Alumni Profile
Catherine Wetmore
Former Post-Graduate Fellow
MPH; PhD, Epidemiology
University of Washington
BA, Anthropology
Yale University
Alumni Profile
Catherine Wetmore joined the Post-Graduate Fellowship program in 2010 and worked with two research teams while at IHME: Integrated Surveillance Systems and Monitoring Costs. Her research involved a unique combination of local and international projects, most of which required primary data collection.
She played a major role in the design and implementation of the Monitoring Disparities in Chronic Conditions (MDCC) Study, a multifaceted effort funded by the National Heart, Lung, and Blood Institute to understand the extent of, and reasons for, disparities in chronic disease risk factors, prevalence, and health service interventions. This project involves innovative linkages of household surveys, physical measurements, medical record reviews, and existing administrative databases to produce a high-quality cost effective surveillance system for tracking health disparities at the local level. Although recruitment and data collection are continuing, nearly 2,000 residents of King County, Washington, participated in the MDCC study during Dr. Wetmore's fellowship.

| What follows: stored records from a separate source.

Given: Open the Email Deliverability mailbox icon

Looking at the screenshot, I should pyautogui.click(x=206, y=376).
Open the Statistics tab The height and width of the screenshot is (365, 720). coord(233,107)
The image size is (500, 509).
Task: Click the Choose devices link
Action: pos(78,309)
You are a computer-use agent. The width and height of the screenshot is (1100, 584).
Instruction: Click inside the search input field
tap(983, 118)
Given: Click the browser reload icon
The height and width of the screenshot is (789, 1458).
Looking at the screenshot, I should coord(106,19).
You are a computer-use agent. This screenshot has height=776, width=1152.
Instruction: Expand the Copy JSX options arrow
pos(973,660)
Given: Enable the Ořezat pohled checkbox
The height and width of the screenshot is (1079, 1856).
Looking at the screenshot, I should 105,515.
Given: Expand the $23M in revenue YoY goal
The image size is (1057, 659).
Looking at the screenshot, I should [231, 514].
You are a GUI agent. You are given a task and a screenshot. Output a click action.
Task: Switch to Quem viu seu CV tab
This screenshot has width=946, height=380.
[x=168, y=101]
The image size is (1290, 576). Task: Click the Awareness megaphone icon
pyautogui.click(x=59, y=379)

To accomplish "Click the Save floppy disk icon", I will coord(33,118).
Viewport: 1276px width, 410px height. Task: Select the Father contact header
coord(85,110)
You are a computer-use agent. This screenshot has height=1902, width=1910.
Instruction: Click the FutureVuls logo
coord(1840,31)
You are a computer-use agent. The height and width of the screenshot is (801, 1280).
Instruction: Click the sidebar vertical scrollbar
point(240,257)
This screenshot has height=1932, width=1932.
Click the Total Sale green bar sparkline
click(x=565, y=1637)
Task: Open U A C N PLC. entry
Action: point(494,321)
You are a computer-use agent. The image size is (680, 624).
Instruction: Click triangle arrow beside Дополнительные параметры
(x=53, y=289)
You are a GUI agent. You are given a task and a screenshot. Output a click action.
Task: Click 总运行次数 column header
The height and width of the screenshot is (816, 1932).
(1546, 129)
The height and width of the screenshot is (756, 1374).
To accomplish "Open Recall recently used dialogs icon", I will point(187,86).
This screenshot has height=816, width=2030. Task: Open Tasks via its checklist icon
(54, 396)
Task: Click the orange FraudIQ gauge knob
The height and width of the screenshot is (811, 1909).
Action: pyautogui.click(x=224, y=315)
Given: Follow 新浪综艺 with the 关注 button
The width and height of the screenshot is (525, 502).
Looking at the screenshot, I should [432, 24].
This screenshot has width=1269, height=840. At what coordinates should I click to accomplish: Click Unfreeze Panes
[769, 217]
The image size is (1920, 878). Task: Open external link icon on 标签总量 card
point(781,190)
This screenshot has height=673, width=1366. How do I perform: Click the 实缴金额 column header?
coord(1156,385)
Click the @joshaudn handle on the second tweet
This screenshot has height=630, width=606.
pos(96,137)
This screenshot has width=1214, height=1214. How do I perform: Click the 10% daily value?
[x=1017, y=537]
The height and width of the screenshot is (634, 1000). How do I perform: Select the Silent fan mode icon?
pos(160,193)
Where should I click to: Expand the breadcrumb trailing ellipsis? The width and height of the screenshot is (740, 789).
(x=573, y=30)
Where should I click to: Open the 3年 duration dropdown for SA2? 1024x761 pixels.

Dr. Wetmore also led the team of IHME researchers providing technical assistance to the Inter-American Development Bank for Salud Mésoamerica 2015, a results-based funding initiative supported by the Bill & Melinda Gates Foundation, the Carlos Slim Health Institute, and the government of Spain. This initiative seeks to reduce inequities in reproductive and child health affecting the poorest quintile of the population in Mesoamerica. Dr. Wetmore performed a wide range of activities for this project, including target-setting, sampling design, survey development, data management, analysis, and report writing for a series of household surveys, which are ongoing (or soon to be initiated) in eight Mesoamerican countries.
In addition, Dr. Wetmore gained valuable experience in health services research during the first year of her fellowship when she developed the Costs and Constraints survey, a computer-assisted survey covering econometric indicators of health care delivery and constraints in low- to middle-income countries. Data collected using this survey will feed into the Access, Bottlenecks, Constraints, and Equity project, which aims to develop new standards and enhanced tools to inform optimal resource allocation for health care delivery. Dr. Wetmore oversaw implementation of the Costs and Constraints survey across a range of health services delivery platforms in Lebanon. Data collection is underway or soon to be initiated in several additional countries worldwide.